The tryptophan residues of mitochondrial creatine kinase: Roles of Trp‐223, Trp‐206, and Trp‐264 in active‐site and quaternary structure formation

AbstractThe 5 tryptophan residues of chicken sarcomeric mitochondrial creatine kinase (Mib‐CK) were individually replaced by phenylalanine or cysteine using site‐directed mutagenesis. The mutant proteins were analyzed by enzyme kinetics, fluorescence spectroscopy, circular dichroism, and conformational stability studies. In the present work, Trp‐223 is identified as an active‐site residue whose replacement even by phenylalanine resulted in ≥96% inactivation of the enzyme. Trp‐223 is responsible for a strong (18–21%) fluorescence quenching effect occurring upon formation of a transition state–analogue complex (TSAC; Mib‐CK·creatine·MgADP·NO3–), and Trp‐223 is probably required for the conformational change leading to the TSAC‐induced octamer dissociation of Mib‐CK. Replacement of Trp‐206 by cysteine led to a destabilization of the active‐site structure, solvent exposure of Trp‐223, and to the dissociation of the Mib‐CK dimers into monomers.
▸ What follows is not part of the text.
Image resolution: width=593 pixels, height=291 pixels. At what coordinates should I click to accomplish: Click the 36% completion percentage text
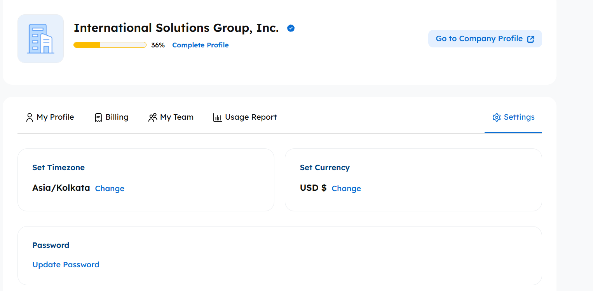[x=158, y=45]
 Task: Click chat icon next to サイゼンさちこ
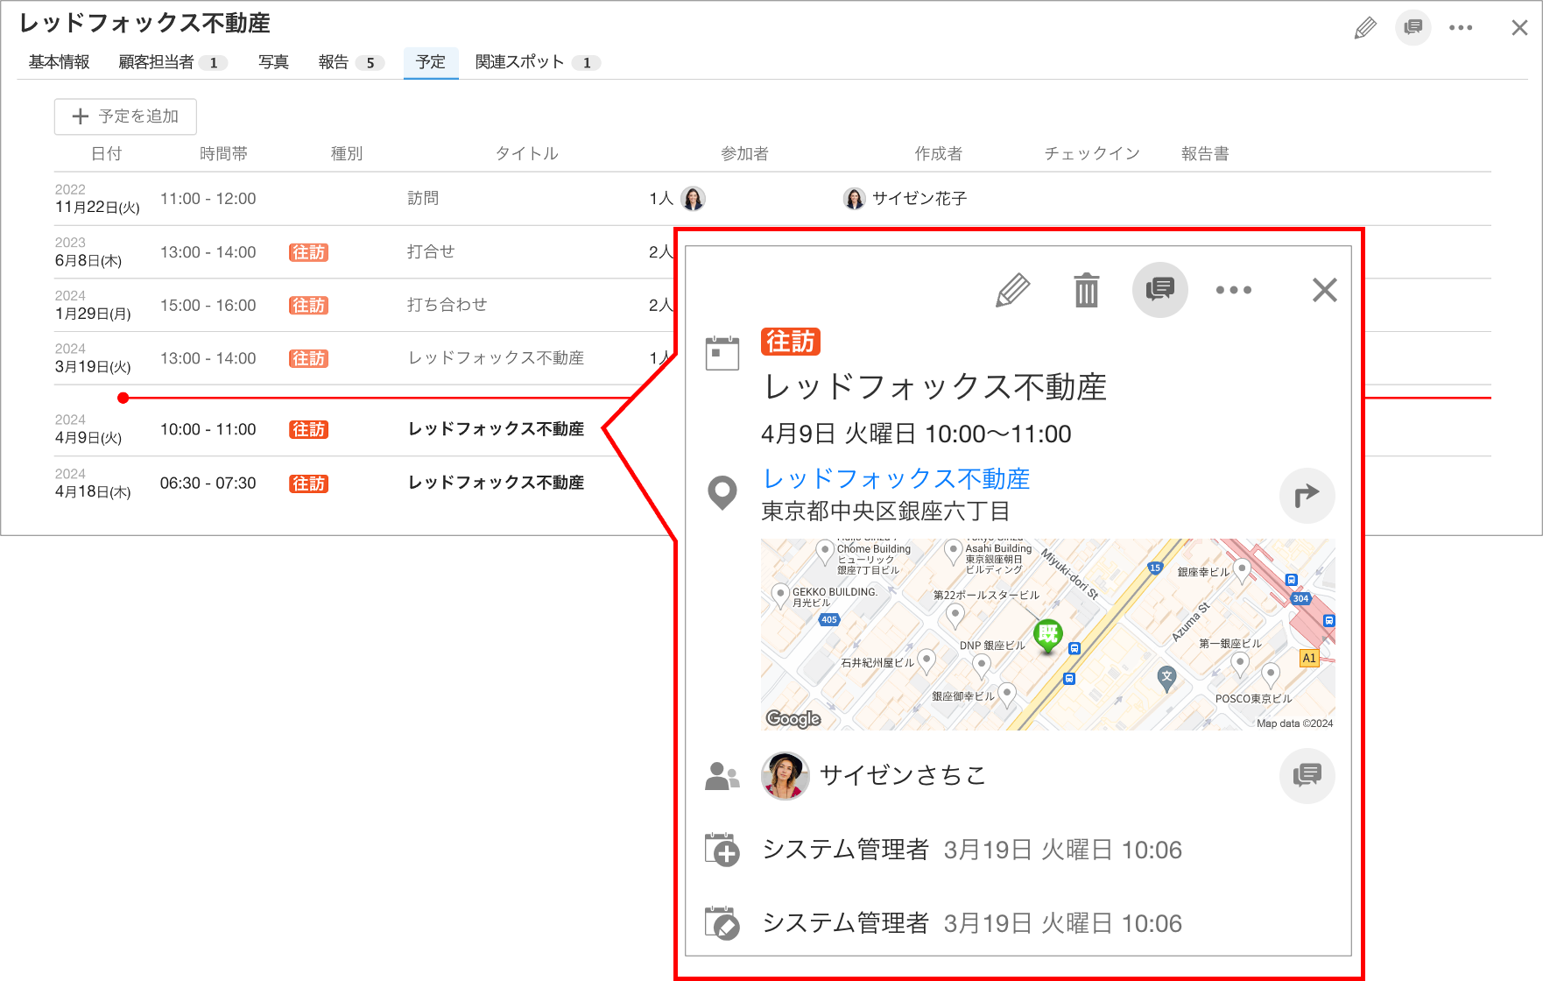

However, this dimer dissociation was counteracted by TSAC formation or the presence of ADP alone. Trp‐264 is shown to be located at the dimer–dimer interfaces within the Mib‐CK octamer, being the origin of another strong (25%) fluorescence quenching effect, which was observed upon the TSAC‐induced octamer dissociation. Substitution of Trp‐264 by cysteine drastically accelerated the TSAC‐induced dissociation and destabilized the octameric structure by one‐fourth of the total free interaction energy, probably by weakening hydrophobic contacts. The roles of the other 2 tryptophan residues, Trp‐213 and Trp‐268, could be less well assigned.